Navigenics is a company focusing on personalized genetics and it launched its service just weeks ago. Dr. Dietrich Stephan, a human geneticist at Navigenics, agreed to answer some of my questions. And many thanks to David Harley who helped me a lot to get this interview done.
- As a co-founder, why did you take part in constructing such a service?
My mother died of breast cancer when she was in her early 30′s due to a missed lump. This shaped my career and guided me toward developing effective early diagnostics and new knowledge-based therapies for human disease. I have been working in academia for the last 15 years to identify gene variants that cause human disease.
My group has been involved in identifying the genetic basis of a dozen monogenic diseases that now allows early genetic testing following the established principles of medical genetics and genetic counseling. While crucial to the families afflicted with these diseases, they remain rare on a population-wide basis.
Approximately 5 years ago I charged into the field of deciphering complex genetic disorders using ultra-high density SNP genotyping arrays and case-control study designs. We published the first paper using more than 500,000 SNPs (in Science), established new risk alleles for Alzheimer’s disease, amyotrophic lateral sclerosis, progressive supranuclear palsy, and half have dozens more projects ongoing. I believe we are still the only group that makes our raw genotype data freely available on-line for any scientist to download and use .
These risk alleles that we have been finding have effect sizes that are on exactly the same order of magnitude scale as the environmental risk factors that we, as a community, accept as robust and communicate to members of our community on a daily basis (for example “you are obese so you are going to get a heart attack”, or “you smoke so you are going to get lung cancer”). The risk communication for environmental risk factors does not require a testing lab because we can see or sense the exposures in most cases, and the method of communication is quick and crude in that we do not communicate effect sizes or interactive models between risk factors.
As my group continued to define allelic imbalances that are predisposed to human disease, I looked for a place where we could genotype individuals to assess their risk. There were no monogenic testing facilities that we felt comfortable performing the genotyping tests and interpreting the results. Additionally, there were no genetic counselors or physicians who felt comfortable in using genetic risk information to work with their patients proactively to prevent disease based on a holistic understanding of their risk. It is critical to remember that all human disease has a genetic component.
I started Navigenics with my partner David Agus, who is a clinical oncologist, to build the appropriate infrastructure to allow widespread assessment of genetic risks so that we, as a global community, could have a chance at effective prevention strategies to stave off a global health-care crisis in the next 50 years. The concept revolved around encouraging focused prevention, early screening, and early intervention to compress the burden of morbidity to the end of like and balance it with lifespan.
- Will you perform SNP analysis or whole-genome sequencing on patient samples?
We will perform both – starting with genotyping for common variants for common diseases and ending with whole-genome resequencing. You will see an exciting product line evolution over the coming year.
- Based only on SNPs, how can we tell patients about their disease-specific risks? Even if I have some SNPs that indicate a serious risk for coronary heart disease, there can be other SNPs, we don’t know yet, which lower my risk. So can you really tell the patient about their risks?

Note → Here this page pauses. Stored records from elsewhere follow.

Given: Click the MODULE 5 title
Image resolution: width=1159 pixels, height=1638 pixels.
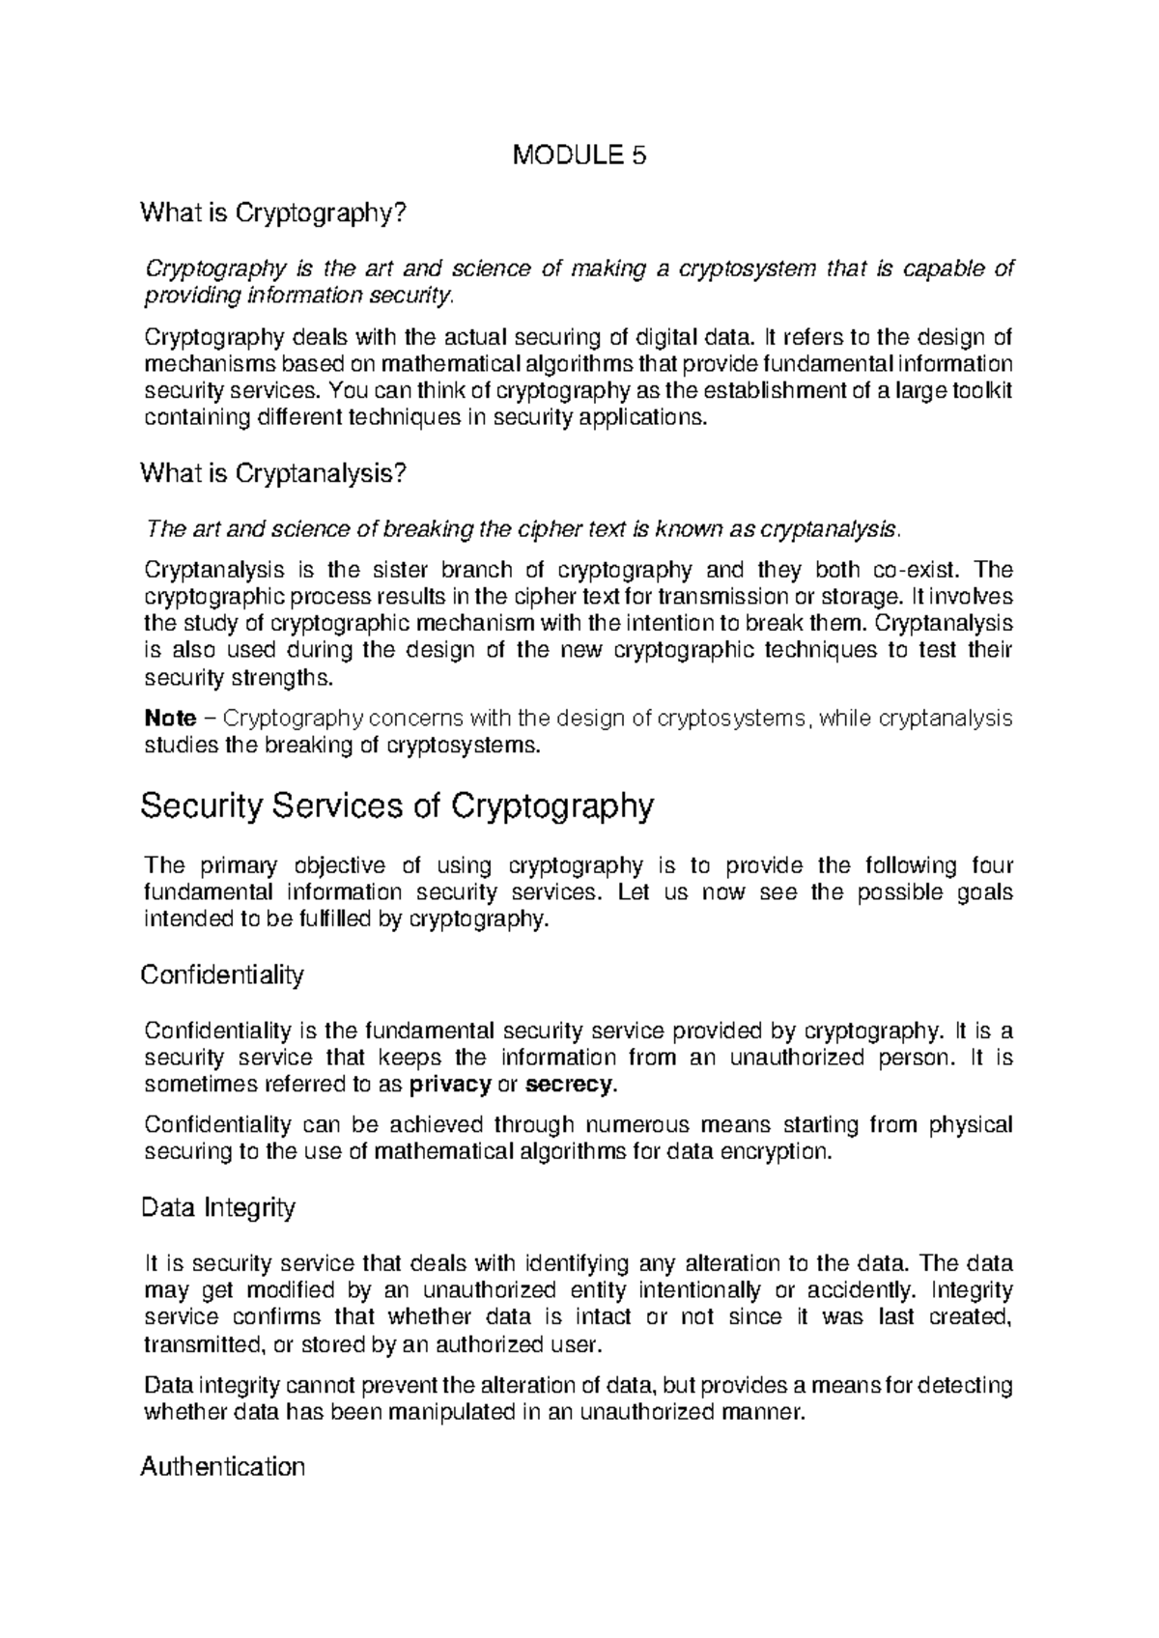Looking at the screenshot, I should (579, 155).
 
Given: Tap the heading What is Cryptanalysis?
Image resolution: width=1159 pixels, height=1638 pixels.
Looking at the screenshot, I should (274, 473).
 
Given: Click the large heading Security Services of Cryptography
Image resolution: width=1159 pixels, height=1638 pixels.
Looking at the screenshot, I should (397, 805).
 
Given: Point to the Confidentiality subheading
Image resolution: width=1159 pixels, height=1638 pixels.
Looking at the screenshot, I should (222, 974).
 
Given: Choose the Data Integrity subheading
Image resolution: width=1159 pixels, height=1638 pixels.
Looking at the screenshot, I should (217, 1207).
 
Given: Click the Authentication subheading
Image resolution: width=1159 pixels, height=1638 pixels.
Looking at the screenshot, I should (222, 1467).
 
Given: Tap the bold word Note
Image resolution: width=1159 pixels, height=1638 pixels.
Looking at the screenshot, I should (169, 719).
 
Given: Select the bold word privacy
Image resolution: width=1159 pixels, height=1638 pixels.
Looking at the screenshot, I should (450, 1085).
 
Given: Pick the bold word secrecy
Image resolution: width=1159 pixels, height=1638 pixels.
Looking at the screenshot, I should (568, 1085).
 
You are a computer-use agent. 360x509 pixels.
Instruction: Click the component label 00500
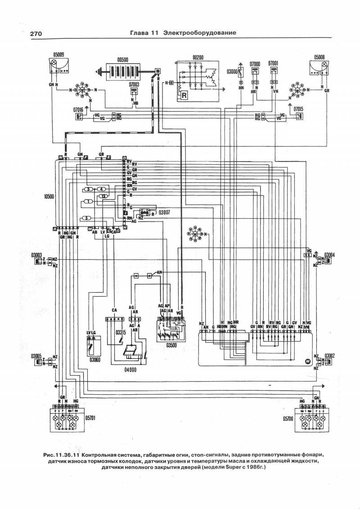click(123, 59)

The SNPs we are reporting on are valid associations (based on thorough validation) and are independent risk factors in population-wide studies. Most of our interpretations are based on studies for which a whole-genome scan has been performed and we know that there are no other large effect size SNPs lurking in the genome. We are making the assumption that independent risk factors when present do not cancel each other out, rather they compound risk. We have seen no validated exceptions to this assumption in the literature. As we become aware of exceptions to this assumption we can modify our reporting. We are providing the current state-of-the-art associations and informing members that their risks may refine themselves over time. Take the example again of environmental risk factors – the more you have the higher your likelihood of disease – but we know that we can’t predict with certainty an outcome.
- What kind of role will web 2.0, the new generation of web, play in your service?
Web2.0 features will be employed primarily to ensure data privacy, but also to assist in visualizing very complex data sets and results so they are understandable to members and physicians.
- Why will people choose Navigenics instead of the other genetic companies?
Quality. Data will be complete with all risk genotypes being called. Genotypes will be generated in a CLIA-certified diagnostic environment. On staff genetic counselors assist in interpreting this information any time of the day or night. We will not give risk information on associations that are wrong. Our ethics, policy, clinical, scientific, and business advisory boards are experienced and made up of individuals who want to ensure this type of sensitive information is used correctly and accurately. For example we are sponsoring an industry standard-setting meeting in conjunction with the personalized medicine coalition this fall. When making health decisions you need to be able to trust the quality of the information you base those decisions on.
- What do you expect to see in the field of personalized genetics in the next few years?
Full resequencing of the genome, copy number analysis, and methylation status assessment where all of that data is run through the Navigenics interpretation engine to provide a rank-ordered list of health risks so that a focused prevention plan can be devised along with the physician, and a focused biomarker monitoring program for early detection is implemented. Early intervention equals better outcomes.